The first line of the entries through the line bearing "Given: Open the URL": copy these lines exactly and return nothing else.

● SOURCE DATA:
============

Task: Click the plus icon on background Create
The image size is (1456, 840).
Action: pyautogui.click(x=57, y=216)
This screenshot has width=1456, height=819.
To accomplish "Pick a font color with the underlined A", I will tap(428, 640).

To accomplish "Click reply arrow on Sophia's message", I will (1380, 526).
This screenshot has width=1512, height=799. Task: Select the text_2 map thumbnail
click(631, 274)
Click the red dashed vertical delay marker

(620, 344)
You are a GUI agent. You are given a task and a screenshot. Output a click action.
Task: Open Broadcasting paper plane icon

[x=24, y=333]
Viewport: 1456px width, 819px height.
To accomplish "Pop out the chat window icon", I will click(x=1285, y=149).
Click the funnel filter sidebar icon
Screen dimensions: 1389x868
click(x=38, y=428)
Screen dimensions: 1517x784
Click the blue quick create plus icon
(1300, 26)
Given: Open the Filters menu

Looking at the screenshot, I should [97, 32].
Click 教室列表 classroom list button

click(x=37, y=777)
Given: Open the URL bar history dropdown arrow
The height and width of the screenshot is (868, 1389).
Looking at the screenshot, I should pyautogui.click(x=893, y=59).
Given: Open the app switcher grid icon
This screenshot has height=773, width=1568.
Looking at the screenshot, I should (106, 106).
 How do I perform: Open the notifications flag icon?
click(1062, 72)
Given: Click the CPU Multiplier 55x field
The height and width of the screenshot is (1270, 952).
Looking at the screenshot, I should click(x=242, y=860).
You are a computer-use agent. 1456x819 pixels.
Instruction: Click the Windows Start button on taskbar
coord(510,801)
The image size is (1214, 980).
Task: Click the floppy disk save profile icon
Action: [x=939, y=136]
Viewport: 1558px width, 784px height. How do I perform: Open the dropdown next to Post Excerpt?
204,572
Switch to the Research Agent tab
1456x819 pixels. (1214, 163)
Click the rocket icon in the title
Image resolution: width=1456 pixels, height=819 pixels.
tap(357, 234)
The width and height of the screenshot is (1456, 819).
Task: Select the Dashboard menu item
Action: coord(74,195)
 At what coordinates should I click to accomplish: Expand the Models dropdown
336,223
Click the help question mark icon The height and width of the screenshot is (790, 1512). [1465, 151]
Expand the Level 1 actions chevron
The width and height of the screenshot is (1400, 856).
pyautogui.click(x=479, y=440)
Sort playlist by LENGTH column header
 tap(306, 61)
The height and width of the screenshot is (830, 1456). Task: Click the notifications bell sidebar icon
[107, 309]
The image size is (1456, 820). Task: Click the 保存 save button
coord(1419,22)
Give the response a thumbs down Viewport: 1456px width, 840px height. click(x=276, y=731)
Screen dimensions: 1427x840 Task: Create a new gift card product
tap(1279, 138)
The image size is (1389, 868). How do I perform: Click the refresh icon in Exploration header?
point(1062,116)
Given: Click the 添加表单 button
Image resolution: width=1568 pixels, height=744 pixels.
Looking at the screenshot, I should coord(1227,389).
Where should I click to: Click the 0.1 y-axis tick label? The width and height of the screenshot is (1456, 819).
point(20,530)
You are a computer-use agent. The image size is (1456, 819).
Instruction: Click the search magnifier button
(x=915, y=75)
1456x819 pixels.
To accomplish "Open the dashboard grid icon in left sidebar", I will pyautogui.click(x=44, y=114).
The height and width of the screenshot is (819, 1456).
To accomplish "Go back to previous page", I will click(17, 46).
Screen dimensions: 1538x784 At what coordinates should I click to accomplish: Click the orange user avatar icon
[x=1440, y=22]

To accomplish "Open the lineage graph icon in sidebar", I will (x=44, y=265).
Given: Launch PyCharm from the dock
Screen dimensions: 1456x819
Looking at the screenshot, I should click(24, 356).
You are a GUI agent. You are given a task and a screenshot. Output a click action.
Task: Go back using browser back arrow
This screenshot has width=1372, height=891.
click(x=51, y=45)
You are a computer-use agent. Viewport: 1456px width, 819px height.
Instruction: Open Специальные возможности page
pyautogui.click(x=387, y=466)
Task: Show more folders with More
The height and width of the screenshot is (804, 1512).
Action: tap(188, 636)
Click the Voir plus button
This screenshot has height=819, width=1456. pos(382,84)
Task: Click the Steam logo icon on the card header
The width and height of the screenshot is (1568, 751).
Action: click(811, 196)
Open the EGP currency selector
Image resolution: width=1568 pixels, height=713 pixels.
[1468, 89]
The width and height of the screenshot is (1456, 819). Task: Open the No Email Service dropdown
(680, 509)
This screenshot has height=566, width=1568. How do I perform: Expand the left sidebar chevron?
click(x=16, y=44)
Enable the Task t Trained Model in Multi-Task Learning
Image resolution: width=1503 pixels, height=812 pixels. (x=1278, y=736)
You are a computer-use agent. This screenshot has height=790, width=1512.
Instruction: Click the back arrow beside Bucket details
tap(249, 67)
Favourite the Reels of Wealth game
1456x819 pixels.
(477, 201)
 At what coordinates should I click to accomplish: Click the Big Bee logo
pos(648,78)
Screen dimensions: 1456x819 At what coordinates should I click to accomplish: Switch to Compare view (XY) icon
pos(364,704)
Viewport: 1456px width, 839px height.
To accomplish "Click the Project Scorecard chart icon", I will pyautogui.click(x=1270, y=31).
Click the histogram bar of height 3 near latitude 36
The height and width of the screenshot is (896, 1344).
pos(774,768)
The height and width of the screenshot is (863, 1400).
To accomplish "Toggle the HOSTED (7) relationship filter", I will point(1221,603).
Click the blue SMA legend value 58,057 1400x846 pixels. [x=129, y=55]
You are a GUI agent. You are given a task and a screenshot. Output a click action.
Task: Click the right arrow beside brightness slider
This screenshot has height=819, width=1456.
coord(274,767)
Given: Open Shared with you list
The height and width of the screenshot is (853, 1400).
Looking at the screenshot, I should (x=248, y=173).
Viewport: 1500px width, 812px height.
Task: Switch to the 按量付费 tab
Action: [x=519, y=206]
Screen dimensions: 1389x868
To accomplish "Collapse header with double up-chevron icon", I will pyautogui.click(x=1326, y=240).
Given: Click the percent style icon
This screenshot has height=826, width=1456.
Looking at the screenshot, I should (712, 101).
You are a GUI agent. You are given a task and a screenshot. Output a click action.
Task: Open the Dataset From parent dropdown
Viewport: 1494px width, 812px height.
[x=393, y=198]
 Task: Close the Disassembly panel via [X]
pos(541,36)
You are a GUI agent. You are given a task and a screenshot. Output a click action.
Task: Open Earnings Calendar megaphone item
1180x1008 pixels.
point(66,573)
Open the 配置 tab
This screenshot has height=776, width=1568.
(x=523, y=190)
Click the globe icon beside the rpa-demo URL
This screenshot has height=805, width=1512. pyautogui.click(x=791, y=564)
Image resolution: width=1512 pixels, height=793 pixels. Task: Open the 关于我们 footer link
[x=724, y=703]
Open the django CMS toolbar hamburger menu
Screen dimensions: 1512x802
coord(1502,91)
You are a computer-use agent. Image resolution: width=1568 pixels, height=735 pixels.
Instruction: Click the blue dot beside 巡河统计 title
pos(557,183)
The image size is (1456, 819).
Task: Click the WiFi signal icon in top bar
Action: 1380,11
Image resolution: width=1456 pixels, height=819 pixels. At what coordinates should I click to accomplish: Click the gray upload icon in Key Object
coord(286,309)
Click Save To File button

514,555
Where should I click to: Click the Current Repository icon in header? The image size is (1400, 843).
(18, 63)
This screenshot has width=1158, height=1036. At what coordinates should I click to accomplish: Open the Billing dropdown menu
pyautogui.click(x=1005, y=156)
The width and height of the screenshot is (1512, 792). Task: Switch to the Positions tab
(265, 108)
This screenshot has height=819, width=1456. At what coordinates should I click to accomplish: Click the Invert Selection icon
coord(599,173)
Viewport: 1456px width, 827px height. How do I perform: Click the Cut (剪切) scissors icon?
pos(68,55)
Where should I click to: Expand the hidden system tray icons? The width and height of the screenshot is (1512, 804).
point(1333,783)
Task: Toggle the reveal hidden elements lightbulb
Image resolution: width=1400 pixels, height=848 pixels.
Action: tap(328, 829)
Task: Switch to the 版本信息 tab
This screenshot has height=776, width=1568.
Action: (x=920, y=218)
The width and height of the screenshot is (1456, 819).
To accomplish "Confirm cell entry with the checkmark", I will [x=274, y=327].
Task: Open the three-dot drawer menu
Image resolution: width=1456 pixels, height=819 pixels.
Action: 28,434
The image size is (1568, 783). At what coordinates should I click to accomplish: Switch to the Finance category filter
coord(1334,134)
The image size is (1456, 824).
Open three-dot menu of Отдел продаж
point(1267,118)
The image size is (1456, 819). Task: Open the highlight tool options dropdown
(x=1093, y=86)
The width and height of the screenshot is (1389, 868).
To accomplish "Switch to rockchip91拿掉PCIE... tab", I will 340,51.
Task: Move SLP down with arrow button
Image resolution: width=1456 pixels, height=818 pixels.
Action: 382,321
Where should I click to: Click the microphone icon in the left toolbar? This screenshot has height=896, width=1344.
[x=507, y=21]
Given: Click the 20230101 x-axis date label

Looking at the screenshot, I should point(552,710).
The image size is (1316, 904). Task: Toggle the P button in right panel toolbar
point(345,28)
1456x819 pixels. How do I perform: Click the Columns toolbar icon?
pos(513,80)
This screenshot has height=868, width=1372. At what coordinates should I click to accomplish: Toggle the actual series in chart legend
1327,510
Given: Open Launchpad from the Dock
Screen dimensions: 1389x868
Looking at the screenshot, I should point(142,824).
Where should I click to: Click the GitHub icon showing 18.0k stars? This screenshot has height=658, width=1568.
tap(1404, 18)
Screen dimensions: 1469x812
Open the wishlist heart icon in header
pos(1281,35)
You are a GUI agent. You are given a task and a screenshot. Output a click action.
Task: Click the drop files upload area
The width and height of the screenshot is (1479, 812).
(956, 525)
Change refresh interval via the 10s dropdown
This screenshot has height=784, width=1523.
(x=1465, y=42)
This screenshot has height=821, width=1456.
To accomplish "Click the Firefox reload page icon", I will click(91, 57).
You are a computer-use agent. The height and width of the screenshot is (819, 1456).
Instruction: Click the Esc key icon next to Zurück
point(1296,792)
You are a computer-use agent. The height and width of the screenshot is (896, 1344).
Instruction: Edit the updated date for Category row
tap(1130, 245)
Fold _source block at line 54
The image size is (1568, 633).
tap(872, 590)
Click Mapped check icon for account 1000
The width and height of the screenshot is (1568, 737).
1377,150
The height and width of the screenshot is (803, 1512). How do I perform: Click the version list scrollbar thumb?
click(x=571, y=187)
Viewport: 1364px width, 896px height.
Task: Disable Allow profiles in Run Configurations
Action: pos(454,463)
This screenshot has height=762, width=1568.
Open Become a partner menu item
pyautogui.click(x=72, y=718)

============

● EXERCISE RESPONSE:
Task: Click the plus icon on background Create
The image size is (1456, 840).
Action: pyautogui.click(x=57, y=216)
This screenshot has width=1456, height=819.
To accomplish "Pick a font color with the underlined A", I will tap(428, 640).

To accomplish "Click reply arrow on Sophia's message", I will (1380, 526).
This screenshot has width=1512, height=799. Task: Select the text_2 map thumbnail
click(631, 274)
Click the red dashed vertical delay marker

(620, 344)
You are a GUI agent. You are given a task and a screenshot. Output a click action.
Task: Open Broadcasting paper plane icon

[x=24, y=333]
Viewport: 1456px width, 819px height.
To accomplish "Pop out the chat window icon", I will click(x=1285, y=149).
Click the funnel filter sidebar icon
Screen dimensions: 1389x868
click(x=38, y=428)
Screen dimensions: 1517x784
Click the blue quick create plus icon
(1300, 26)
Given: Open the Filters menu

Looking at the screenshot, I should [97, 32].
Click 教室列表 classroom list button

click(x=37, y=777)
Given: Open the URL bar history dropdown arrow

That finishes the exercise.